I was so not ready for morning yesterday. I woke up at twenty after seven (the alarm went off at 630am, so we’re talking FIFTY MINUTES of me hitting ‘snooze’ on the alarm clock), and was completely worthless until a Grey’s Anatomy came on.
I’ve decided that I need more coffee.
So, you can imagine how I was feeling first thing in the morning. So out of it that I didn’t know my own name, and let’s face it folks- that’s only fun when you’ve been drinking. I woke up, and did what I do every single morning.

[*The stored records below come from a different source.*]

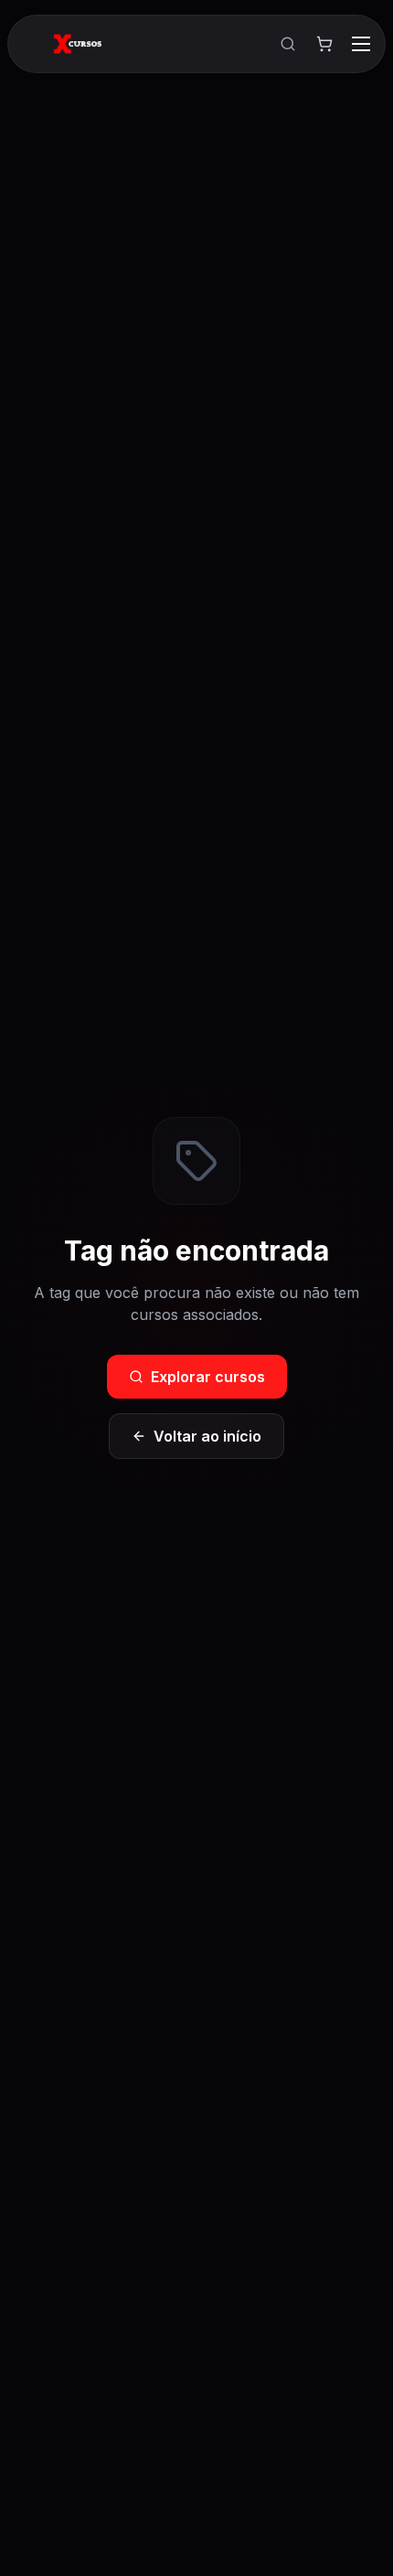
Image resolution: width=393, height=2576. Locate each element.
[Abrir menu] (361, 43)
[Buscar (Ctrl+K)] (287, 43)
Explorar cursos (208, 1377)
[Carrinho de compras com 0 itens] (324, 43)
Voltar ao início (207, 1436)
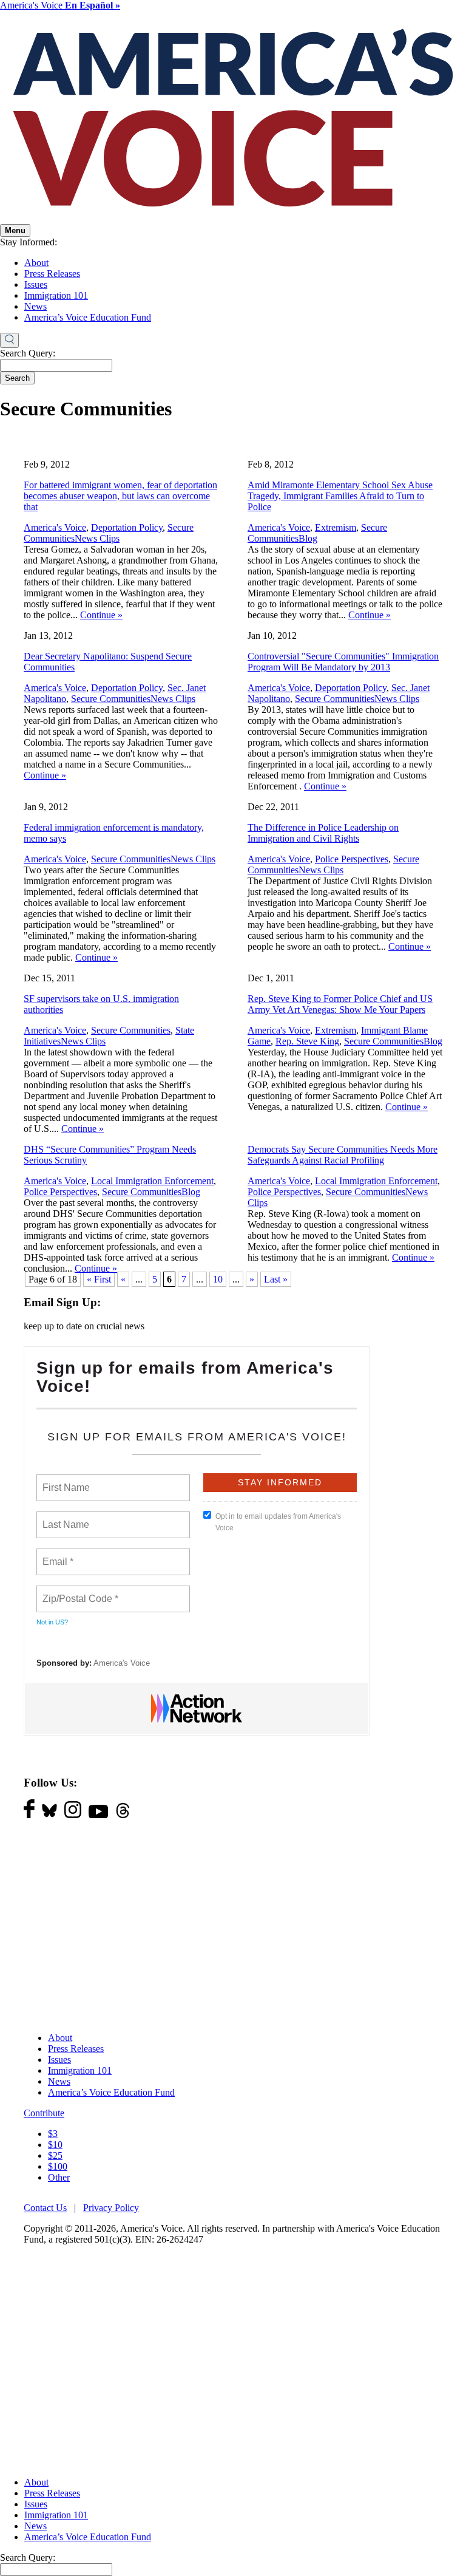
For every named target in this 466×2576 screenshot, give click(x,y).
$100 (57, 2166)
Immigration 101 (56, 295)
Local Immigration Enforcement (152, 1181)
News (35, 306)
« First (99, 1279)
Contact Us (45, 2208)
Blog (308, 538)
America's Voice (60, 5)
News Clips (97, 538)
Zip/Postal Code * (78, 1591)
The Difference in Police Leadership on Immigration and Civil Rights (323, 832)
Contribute (44, 2113)
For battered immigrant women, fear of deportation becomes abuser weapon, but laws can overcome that (120, 496)
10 (218, 1279)
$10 (55, 2144)
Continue (101, 615)
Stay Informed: (28, 242)
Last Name (64, 1517)
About (36, 262)
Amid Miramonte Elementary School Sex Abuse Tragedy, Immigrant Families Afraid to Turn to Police (340, 496)
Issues (35, 284)
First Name (65, 1480)
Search (17, 378)
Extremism (335, 527)
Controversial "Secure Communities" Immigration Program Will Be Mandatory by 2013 (343, 661)
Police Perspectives (351, 859)
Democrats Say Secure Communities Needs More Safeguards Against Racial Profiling (342, 1154)
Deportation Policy (127, 527)
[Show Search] (9, 341)
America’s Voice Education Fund (87, 317)
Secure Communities (110, 698)
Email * (57, 1554)
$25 (55, 2155)
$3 (53, 2133)
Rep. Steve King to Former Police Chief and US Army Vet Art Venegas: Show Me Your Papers (340, 1004)
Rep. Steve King (307, 1041)
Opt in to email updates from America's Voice (278, 1522)
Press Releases (52, 273)
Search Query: (27, 353)
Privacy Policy (111, 2208)
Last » (276, 1279)
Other (59, 2177)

I walked to the kitchen, stared at the sun coming up out the kitchen window, and realized one thing.
I need to pee.
I don’t know why I do this, but I’ve noticed that it’s an every day occurance. Which is odd, because I know that I have to pee when I get up and I know where the bathroom is, but I still walk all the way out to the kitchen before Brain realizes that Bladder is shreiking ‘EMPTY ME NOW, PLEASE, THANK YOU, BYE.’ Again- you see the state of mind that I was in yesterday morning.
I turn around, and head for the bathroom, beating Mike to it (that’s what you get for scaring the crap out of me, payback’s a bitch and so am I). I’m in the bathroom, doing my thing, making Mike wait, and I go to wash my face and notice, in the mirror, the black blob on the towel rack behind me.
I almost scream, and then I realize that the only black furry thing that lives in the house is Monkey, Ninja Cat. And, most certainly, the black blob is my cat.
Yes, that is a cat. And yes, he’s really that dark in real life, except he’s not. You are looking at a black on black STRIPED cat. Yes, my cat, he is stripey.
He’s also a Ninja cat, which I love about him. There have been numerous nights that he’s scared the crap out of me, simply by meowing in the dark. Being black, you can’t see him in the dark.
Sometimes, he’s quite normal. He likes to play in bags. Too bad those bags are canvas and not paper…
He’s a firm believer in keeping his friends close and his enemies closer.
And like a ninja (and most cats), he’s very agile. He likes to climb our screen door, and sometimes, he climbs *over* the top of the door when you open it, which makes it impossible to close the door.
Like all cats, he’s also curious.
But if his curiosity doesn’t lead him to what he wants (in this case, it was determining whether or not the camera dispensed food. Notice the look he’s giving me. Yeah- he’s not pleased that camera doesn’t give him food).
He’s also not pleased that I’m telling you all about his Super Secret Ninja Skills.
Note to self: lock bedroom door tonight.